February brought some exciting economic news to Panamanian shores, starting the new year off on a solid setting. Here are some of the highlights.
Wrapping Up 2017 On A Strong Note
First things first: as end of year figures emerged, Panama closed the year on a stronger than expected 5.4% GDP annual growth rate, up from 5% in 2016. Here’s our rundown on how Panama made it all happen. Looking ahead to 2018, the government is already forecasting growth to step up to 5.6%, building on the dynamism coming from trade, transportation and communications and construction (and the 16.1% growth in Canal business, of course).
Panama and UAE — Building Synergies Between Two Regional Hubs
Building on the opening of reciprocal embassies last year, President Varela visited Dubai at the end of February to meet with Dubai’s Ruler Sheikh Mohammed Bin Rashid Al Maktoum and his deputy and UAE’s Minister of Finance and Industry Hamdan Bin Rashid Al Maktoum.
The trip was notable for its broad agenda focused on trade and industry. Varela was very much in the limelight at the Global Business Forum on Latin America, where Panama and the Dubai Chamber hosted a “Panama Invest 2018” session. Varela, flanked by Isabel de Saint Malo and some key ministers, courted investments from UAE sovereign wealth funds (SWF), presenting proposals across the board from real estate assets to infrastructure and energy projects. These meetings were Panama’s first foray into the world of the Middle East’s investor community, but they’re clearly part of a trend and build on similar presentations Varela had been making in Shanghai and New York.

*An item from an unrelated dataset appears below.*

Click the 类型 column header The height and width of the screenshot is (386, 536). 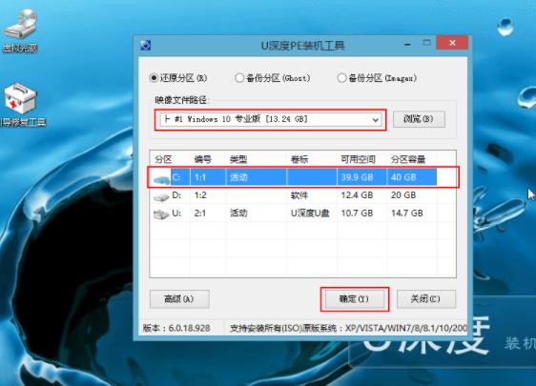[x=238, y=159]

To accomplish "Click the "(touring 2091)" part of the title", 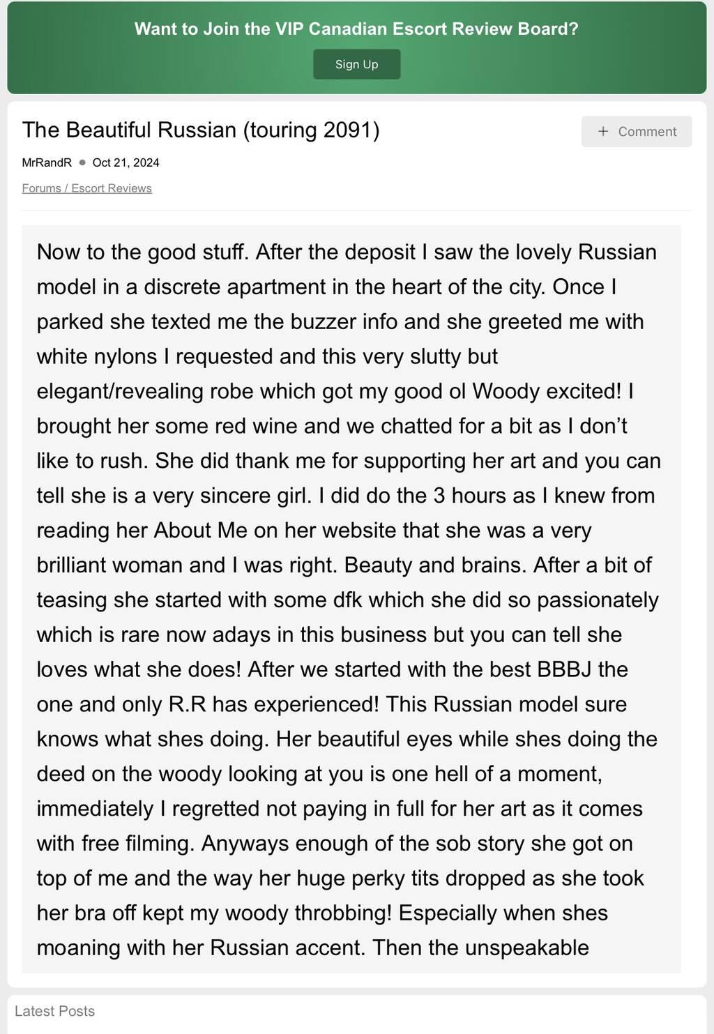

Beyond SWF investments, even more interesting to see will be how Panama and UAE might capitalize on their respective roles as regional hubs. So, during the trip Varela met with industry heads too, including from DP World, Dubai Multi Commodities Center, Dubai Airports and Emirates Airlines, building on Panama’s efforts over the last few months to attract UAE companies in telecom, data, financial services, real estate, free zones, port infrastructure, logistics, dry docks and infrastructure projects.
More broadly, Panama could become a gateway for exports (particularly agricultural goods) from South America to the Middle East, as bigger ships pass through the Canal and, as Tocumen Airport’s upgrade project is completed this year, expanding capacity by almost 9 million passengers a year to 24 million and as larger cargo flights and direct commercial flights from Dubai to Panama become operational.
Tourism — Chinese and European Visitors Are Here, Hopefully To Stay
After a tough few years for the tourism industry, Panama’s Tourism Authority and local travel operators are gearing up for a busier year. For one, they’re expecting a big uptick in Chinese visitors following a string of travel and real estate expos showcasing Panama, including the latest at The Guangzho International Travel Fair in Canton, where Panama was named the top destination (among 53 countries!) for Chinese tourists.
Chinese citizens with valid visas from the United States, Australia and Canada are authorized to enter Panama, creating an opportunity for Panamanian tour operators to develop multi-destination packages, which are proving popular with Chinese visitors. So, get ready Panama, the first Air China flight from Beijing to Panama City is landing here this month!
European visitors are also making a comeback, up 8% in 2017, arriving on direct Iberia, KLM and Air France flights mostly. Coming mainly in search of nature and culture, European tourists are spending their vacations in Bocas del Toro, Boquete, Tierras Altas, Boca Chica, Pedasi, the Azuero region, the Pacific beaches and the Antón Valley in Coclé.
It just goes to show that the Panamanian Tourism Authority’s targeted campaigns are finally paying off: if you’re into data analytics, traffic on visitpanama.com was up 500+% and the campaign received 36 million views. Very welcome news indeed.